An adjustment of troop status was announced during the summer after Iraqi PM Mustafa al-Kadhimi met with US President Joe Biden. The former had come under increasing pressure from pro-Iran groups over foreign troops inside Iraq. This was exacerbated by the assassination of Iranian general Qassem Soleimani and the deputy chief of an Iran-backed militia in Iraq.
On the back of this, the announcement that US troops would end their “combat mission” and shift to an advising role was made.
“We will fulfill the commitments we made in the joint statement following the July US-Iraq Strategic Dialogue and continue to work toward that objective with our Iraqi partners. We continue to coordinate with our Iraqi partners on the transition to a training, advising, assisting, and intelligence-sharing role,” McNulty said.
Analysts said at the time it was a move to help ease pressure on Kadhimi.
It also came when the US began its complete withdrawal from Afghanistan, raising eyebrows because the view was that Washington was ending its interest and presence in the Middle East.
“We’re not going anywhere for the time being. Afghanistan is completely separate, and it has nothing to do with our troops in Syria and Iraq,” a US official told Al Arabiya English.

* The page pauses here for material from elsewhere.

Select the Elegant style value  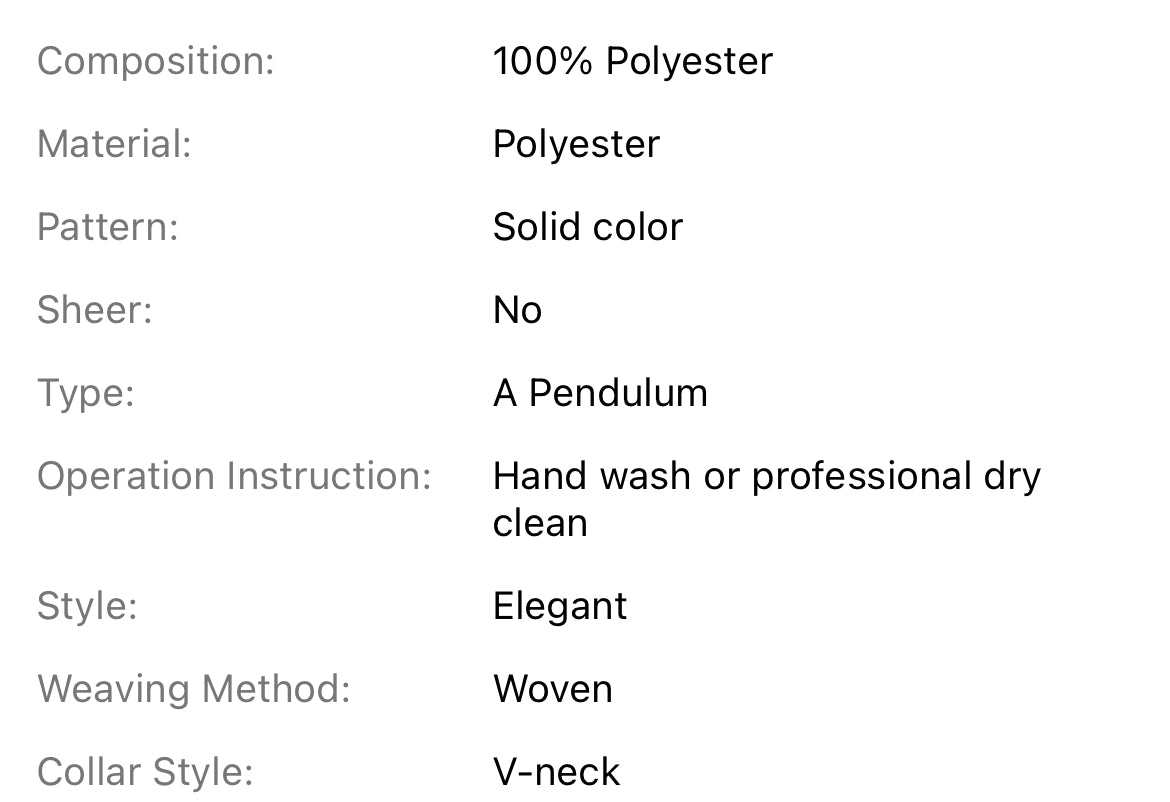pyautogui.click(x=560, y=607)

A US diplomat source reaffirmed the conviction that the Biden administration had no intention of scaling back any of its military posture in the region.

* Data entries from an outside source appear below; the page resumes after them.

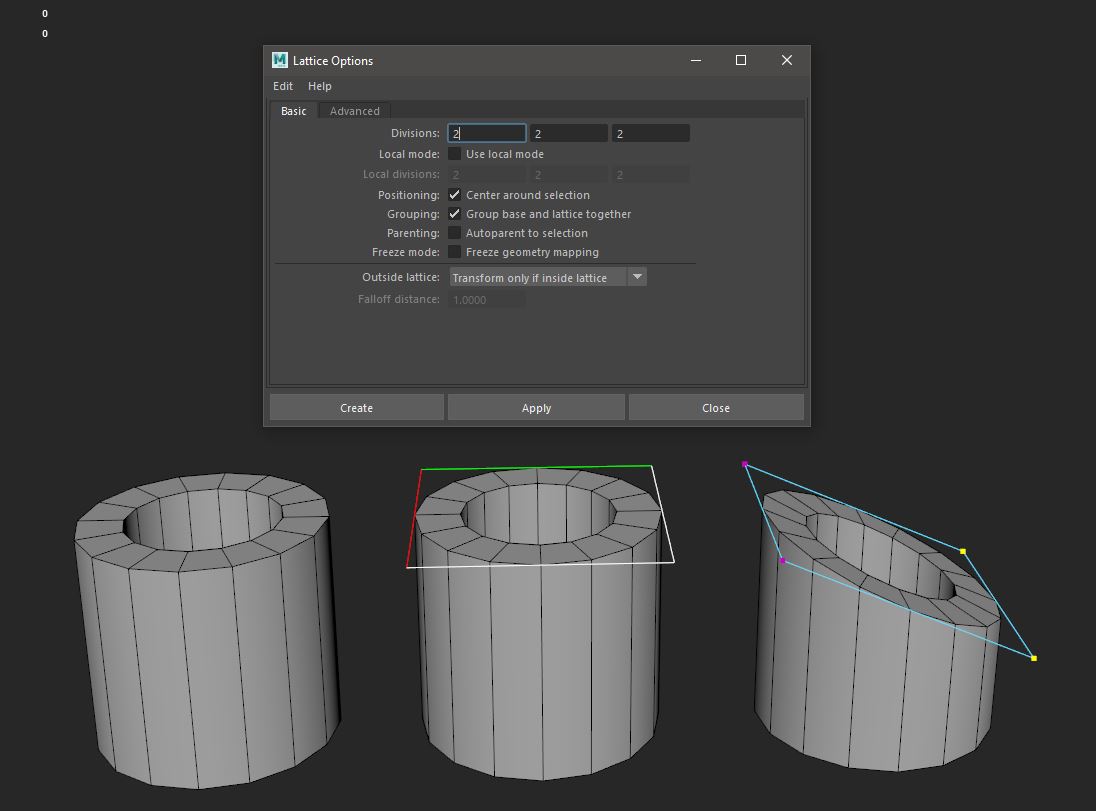Enable Autoparent to selection
The width and height of the screenshot is (1096, 811).
click(455, 232)
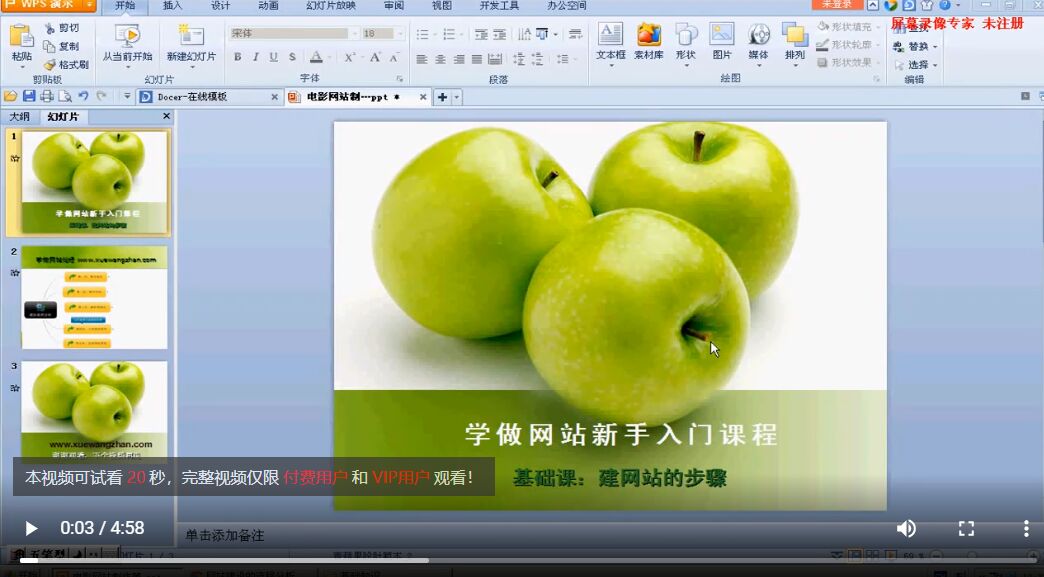Screen dimensions: 1044x577
Task: Click the Undo arrow icon
Action: (x=83, y=96)
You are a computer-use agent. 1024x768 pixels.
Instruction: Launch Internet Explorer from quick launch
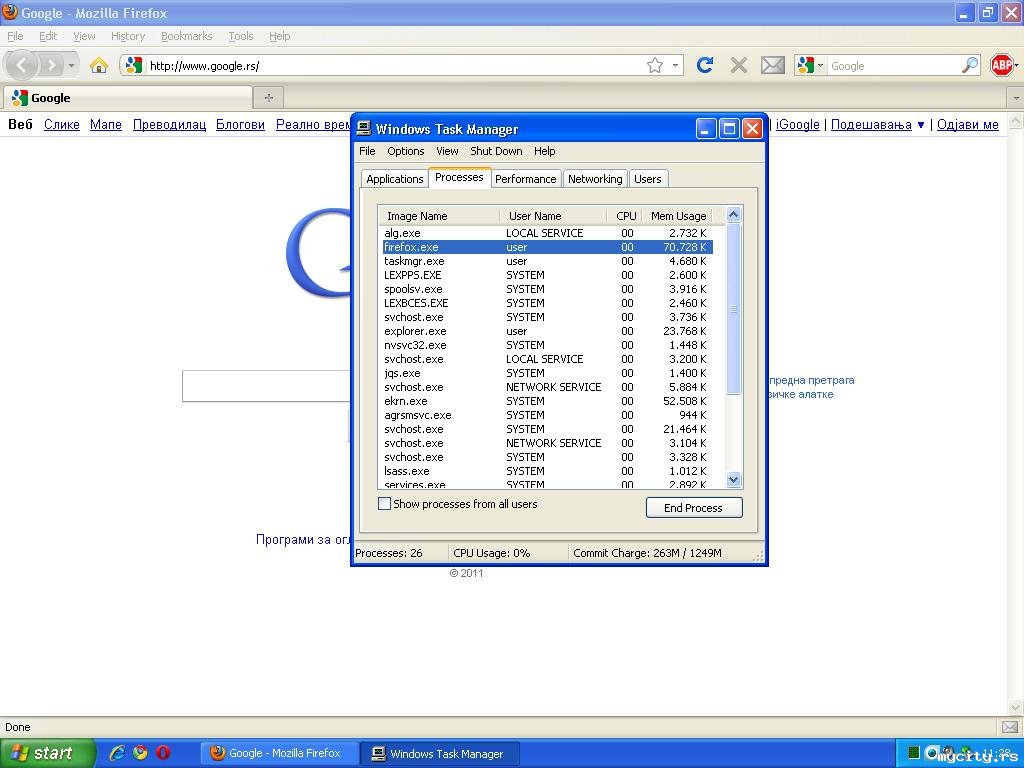[x=117, y=753]
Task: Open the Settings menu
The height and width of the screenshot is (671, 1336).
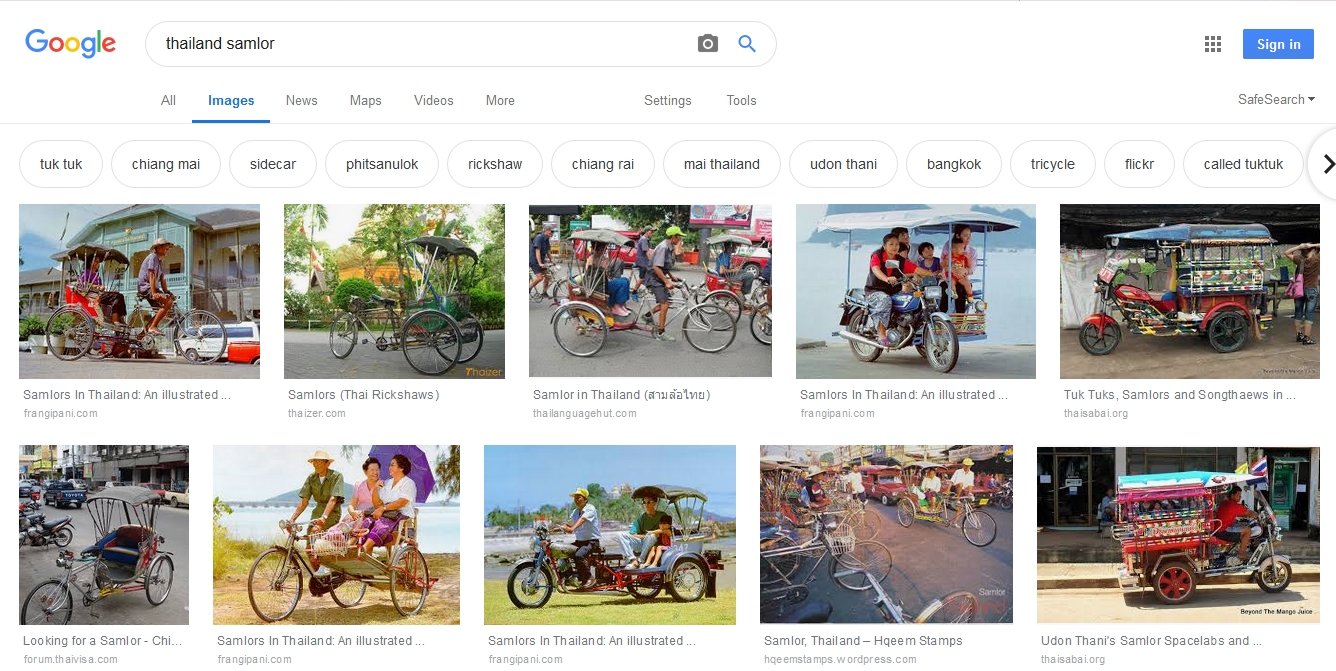Action: 667,100
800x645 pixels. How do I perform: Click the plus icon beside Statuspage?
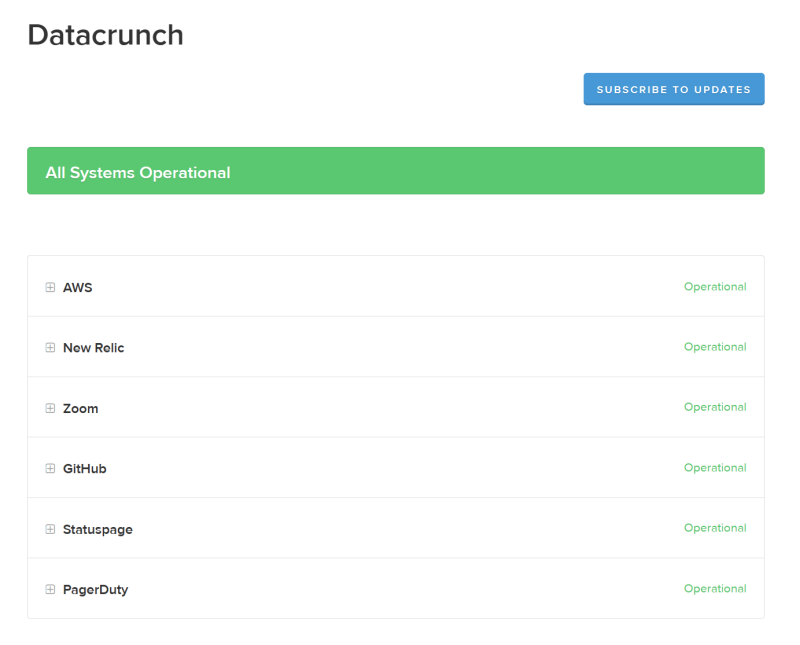(x=50, y=529)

Executive Editor at Washington-based Defense One Kevin Baron said there was “far less” political pressure or need to pull US troops from Iraq or Syria. “In fact, there’s an even greater US security argument for keeping them there,” he told Al Arabiya English.

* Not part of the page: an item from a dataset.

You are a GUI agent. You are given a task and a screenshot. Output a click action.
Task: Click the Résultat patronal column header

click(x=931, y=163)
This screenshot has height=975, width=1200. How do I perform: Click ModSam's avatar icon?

Baron pointed to US strategic and geopolitical interests, including deterring Iran, Russia, Turkey and Assad from “turning that human tragedy of their own making into something worse.”
Baron added that any decision to withdraw or reduce the number of US troops would likely depend more on Baghdad than Biden. “We’ve seen this story in Iraqi elections before. I don’t expect it to end any differently this time.”
US military focus on terrorist groups
Asked about Syria, a White House official told Al Arabiya English that “focusing our military efforts on terrorist groups that pose the capability and intent to attack the United States and its allies” remained a key priority.
“ISIS and al-Qaida in Syria pose an enduring threat to US national security interests, in particular through the over 10,000 ISIS detainees held in makeshift facilities in northeast Syria along with tens of thousands of IDPs living in destitute conditions in over-crowded displacement camps,” the official added.
With a growing presence of anti-US lawmakers and groups in Iraq, and an apparent easing of pressure on Syria’s President Bashar al-Assad, the Biden administration will come under increased scrutiny for the scale of American military presence in the region.
Any consideration to withdraw the “meager number of US troops present in Syria and Iraq” would be a serious mistake and reckless, according to former US Special Envoy for Syria Joel Rayburn
“Their presence is absolutely vital for US interests and for the security of our allies,” he said, citing the mission against ISIS and al-Qaeda. “If US troops were to leave, their place would immediately be filled by terrorists, Iran, Assad and Russia, with grave consequences for our vital interest in that region.”